**Task prompt**
Continue the kernel mailing-list reply about register_allcpu_notifier() and CPU hotplug setup from its final line.

**Passage to read**
········

On 01/23/2014 12:48 AM, Oleg Nesterov wrote:
> On 01/22, Srivatsa S. Bhat wrote:
>>
>> Wait a min, that _will_ actually work for all cases because I have provided
>> an option to invoke _any_ arbitrary function as the "setup" routine.
>
> And probably the generic solution makes sense. I am not sure I actually
> understand the semantics of register_allcpu_notifier(), but the problem
> it tries to solve looks clear/valid.
>

Thank you. But I was wondering whether its usage is a bit unintuitive/
convoluted. So I was contemplating between going with that solution or the
below one, where the call-sites are expected to do:

cpu_maps_update_begin();
for_each_online_cpu(cpu) {
...

········

**Dataset records**
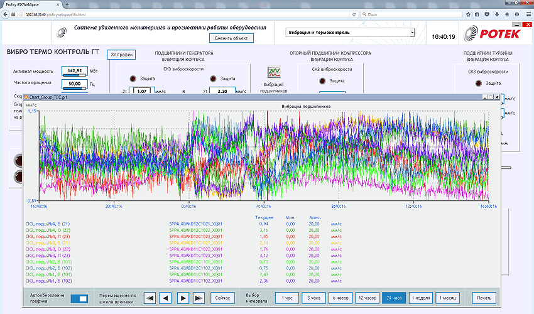Toggle the chart auto-update switch
The height and width of the screenshot is (314, 534).
point(79,299)
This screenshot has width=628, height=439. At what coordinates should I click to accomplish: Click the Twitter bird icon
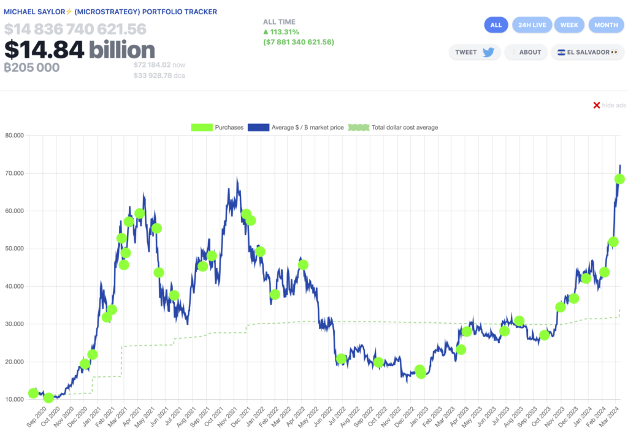tap(488, 52)
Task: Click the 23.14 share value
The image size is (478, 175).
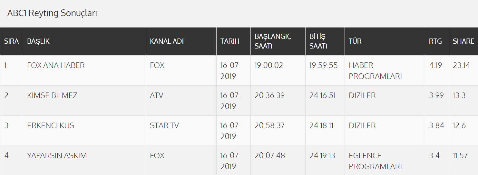Action: [461, 65]
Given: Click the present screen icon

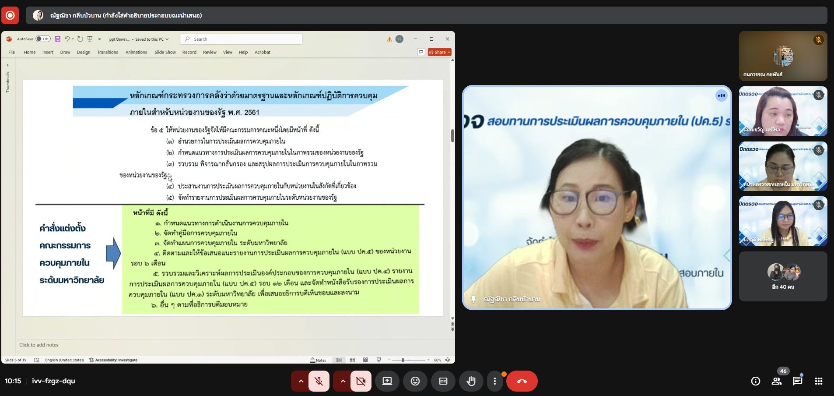Looking at the screenshot, I should (x=387, y=381).
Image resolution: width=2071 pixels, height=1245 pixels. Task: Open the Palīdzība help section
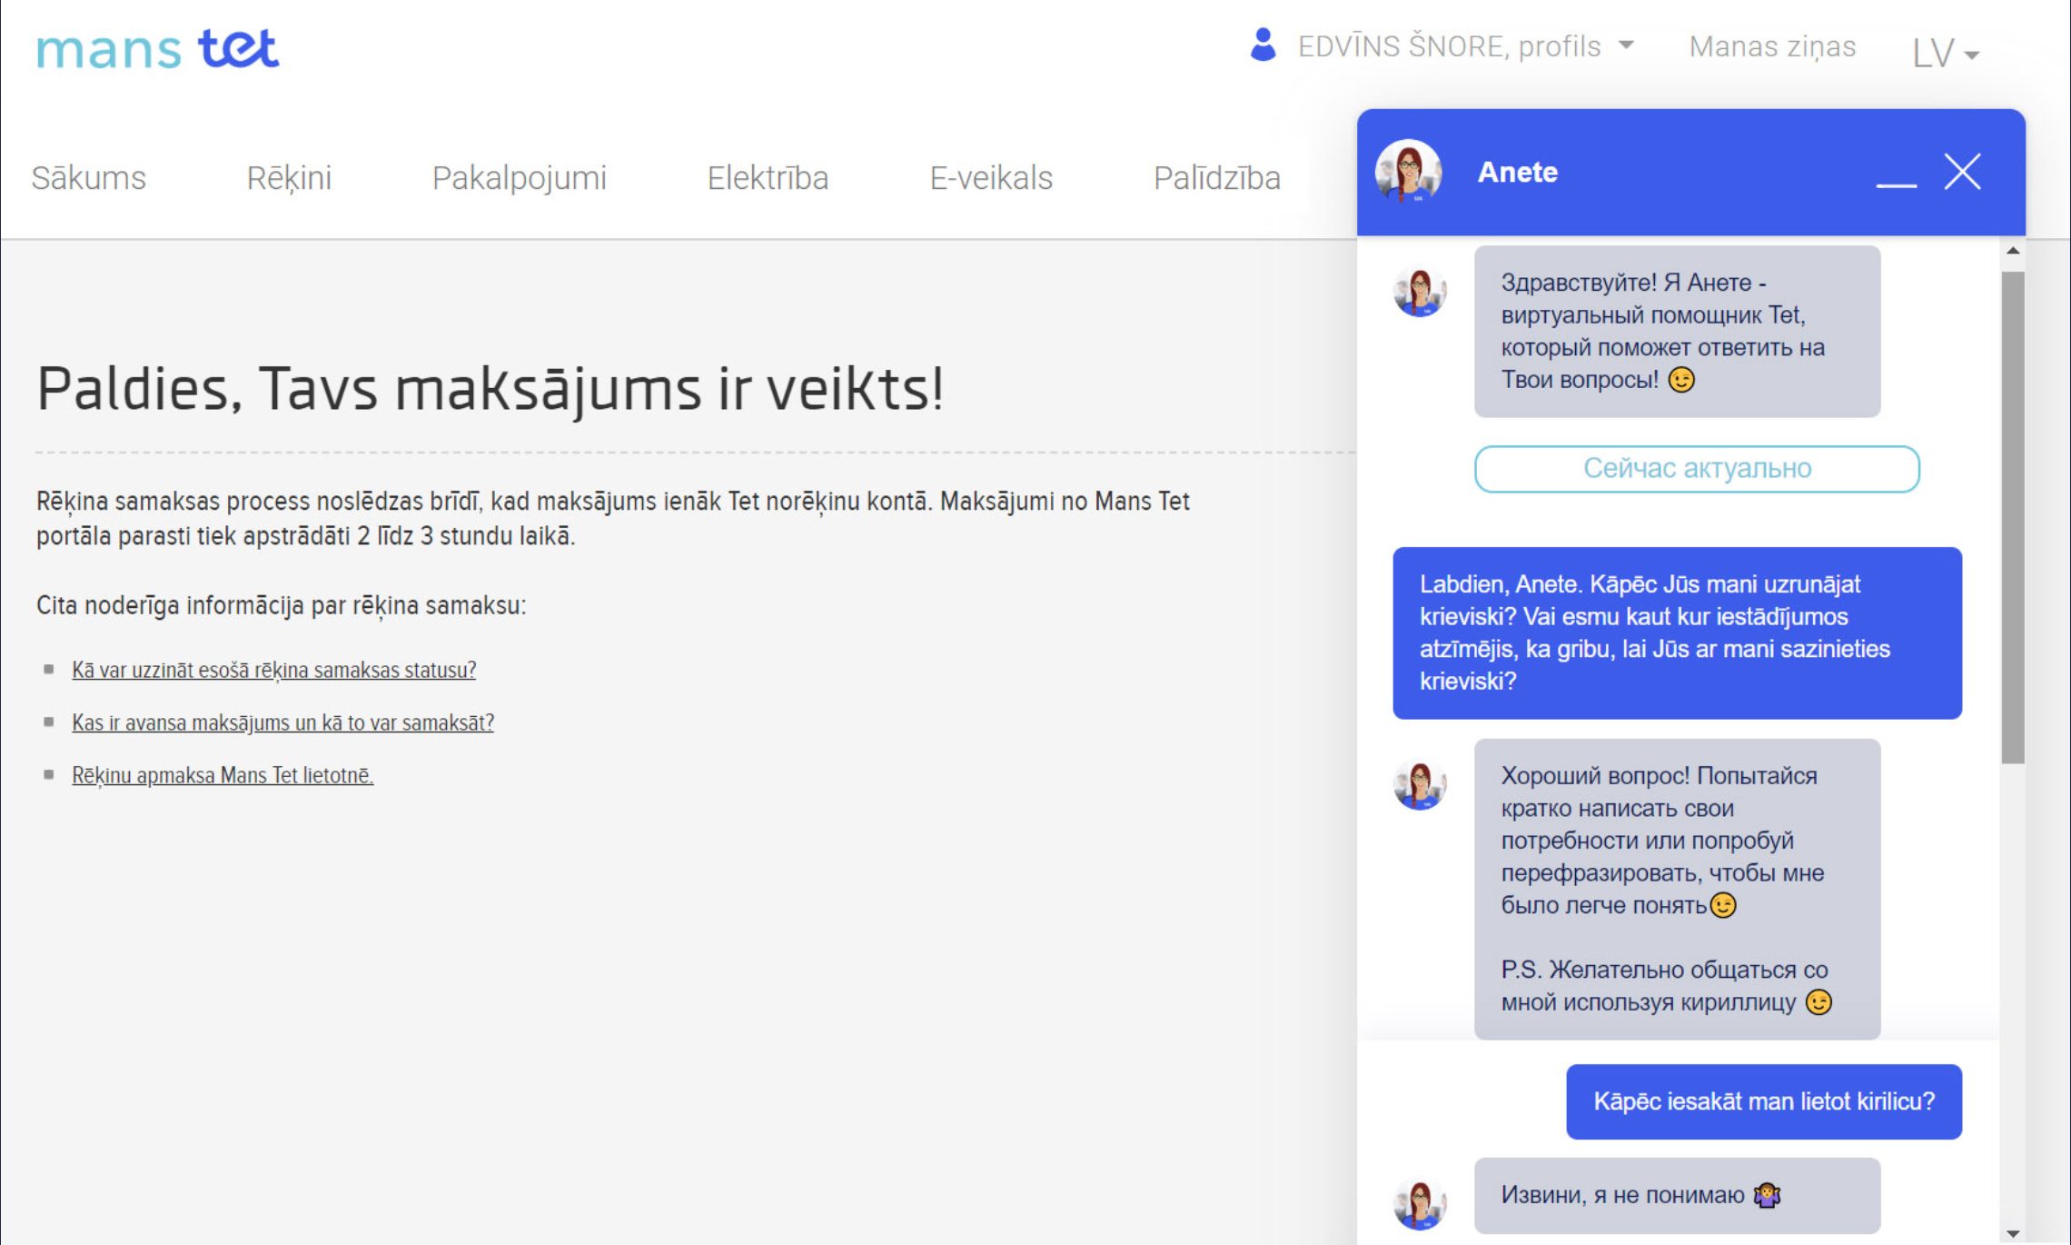click(1216, 177)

········

**The reply**
}
__register_cpu_notifier(); //use the __reg() variant, which doesn't take locks
cpu_maps_update_done();

Of course, that requires exporting the functions cpu_maps_update_begin/done(),
but this latter form of callback registration might look more natural.

diff --git a/kernel/cpu.c b/kernel/cpu.c
index deff2e6..37373c1 100644
--- a/kernel/cpu.c
+++ b/kernel/cpu.c
@@ -166,6 +166,11 @@ int __ref register_cpu_notifier(struct notifier_block *nb)
return ret;
}

+int __ref __register_cpu_notifier(struct notifier_block *nb)
+{
+ return raw_notifier_chain_register(&cpu_chain, nb);
+}
+
static int __cpu_notify(unsigned long val, void *v, int nr_to_call,
int *nr_calls)
{
@@ -189,6 +194,7 @@ static void cpu_notify_nofail(unsigned long val, void *v)
BUG_ON(cpu_notify(val, v));
}
EXPORT_SYMBOL(register_cpu_notifier);
+EXPORT_SYMBOL(__register_cpu_notifier);

void __ref unregister_cpu_notifier(struct notifier_block *nb)
{
@@ -198,6 +204,12 @@ void __ref unregister_cpu_notifier(struct notifier_block *nb)
}
EXPORT_SYMBOL(unregister_cpu_notifier);

+void __ref __unregister_cpu_notifier(struct notifier_block *nb)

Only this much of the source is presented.